Yoneda Predict
Never run a reaction that fails again.
Why Coupling Reactions
Coupling reactions, specifically Suzuki-Miyaura cross-coupling, Buchwald-Hartwig cross-coupling and amide coupling are versatile tools for C-C and C-N bond formation, popular in drug production, medicinal chemistry, and many other fields. However, most couplings are notoriously finnicky, which makes them the most common reaction types to be optimized using HTE. [1]
But what if you knew good reaction conditions right away without any wet lab experimentation?
Our Solution
We are curating a database of coupling reactions to train a powerful AI model that will be able to predict reaction conditions for any of the selected couplings.
No guessing - just paste in the structure of your substrates and the model suggests conditions that are guaranteed to be within 20 % of the best possible yield.
However, it is not possible to train this model on published data - the reactions are biased by chemists' favorite reagents, results vary across different labs, and some yields are not reported accurately.
That's why we will use HTE to run thousands of reactions, ensuring to efficiently cover the entire reaction space. During training, we will generate more data for regions where the model struggles to get accurate predictions even for difficult substrates.
Reaction Space Size
It is impossible to test every possible substrate. But by focusing on different chemical features, we can quantify the practical size of the chemical space.
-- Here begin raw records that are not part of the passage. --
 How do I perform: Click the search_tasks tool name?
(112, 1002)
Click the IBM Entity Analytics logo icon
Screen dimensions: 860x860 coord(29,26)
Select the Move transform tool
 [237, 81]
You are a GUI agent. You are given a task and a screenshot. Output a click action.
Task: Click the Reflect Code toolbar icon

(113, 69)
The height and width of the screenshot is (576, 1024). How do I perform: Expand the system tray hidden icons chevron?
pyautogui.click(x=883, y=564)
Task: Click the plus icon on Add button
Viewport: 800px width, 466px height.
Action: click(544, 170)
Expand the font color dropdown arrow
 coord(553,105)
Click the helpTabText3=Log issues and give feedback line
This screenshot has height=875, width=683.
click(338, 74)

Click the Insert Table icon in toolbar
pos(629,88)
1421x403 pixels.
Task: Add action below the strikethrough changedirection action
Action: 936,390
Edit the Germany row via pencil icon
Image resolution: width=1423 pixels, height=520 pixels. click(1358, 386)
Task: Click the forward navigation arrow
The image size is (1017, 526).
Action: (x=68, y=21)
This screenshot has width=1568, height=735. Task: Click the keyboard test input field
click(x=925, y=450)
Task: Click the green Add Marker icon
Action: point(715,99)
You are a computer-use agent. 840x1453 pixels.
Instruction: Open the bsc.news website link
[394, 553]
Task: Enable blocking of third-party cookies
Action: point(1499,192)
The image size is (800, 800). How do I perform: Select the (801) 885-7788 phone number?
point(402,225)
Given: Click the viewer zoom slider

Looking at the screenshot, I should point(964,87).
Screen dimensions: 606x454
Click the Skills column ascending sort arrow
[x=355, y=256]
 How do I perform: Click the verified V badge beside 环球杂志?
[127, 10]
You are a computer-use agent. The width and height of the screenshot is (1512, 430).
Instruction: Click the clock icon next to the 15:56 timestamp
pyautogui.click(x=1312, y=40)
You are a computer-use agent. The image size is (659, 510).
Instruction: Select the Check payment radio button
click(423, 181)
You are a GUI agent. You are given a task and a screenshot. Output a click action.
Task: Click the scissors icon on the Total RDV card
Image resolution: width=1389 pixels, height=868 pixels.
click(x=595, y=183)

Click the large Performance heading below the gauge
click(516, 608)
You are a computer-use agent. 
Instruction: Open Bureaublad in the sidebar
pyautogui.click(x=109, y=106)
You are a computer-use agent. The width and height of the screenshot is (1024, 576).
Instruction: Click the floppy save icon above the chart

By investigating over 450k reactions, we found motives that cover most of the published S-M, B-H and amide coupling reactions. The analysis for Suzuki-Miyaura reactions is shown below.
Training Dataset Size
The size of dataset that would be needed to train this model was estimated using full-factorial datasets published in the literature.
The graph on the right shows how many training points are needed so that the model can predict good reaction conditions for each combination of substrates. We defined good reaction conditions as being at most 20 % from the best possible yield.
Using linear relationship between logarithmic size of the reaction space and number of required training points, the design spaces for the selected couplings require 17.9k ± 4.3k training points.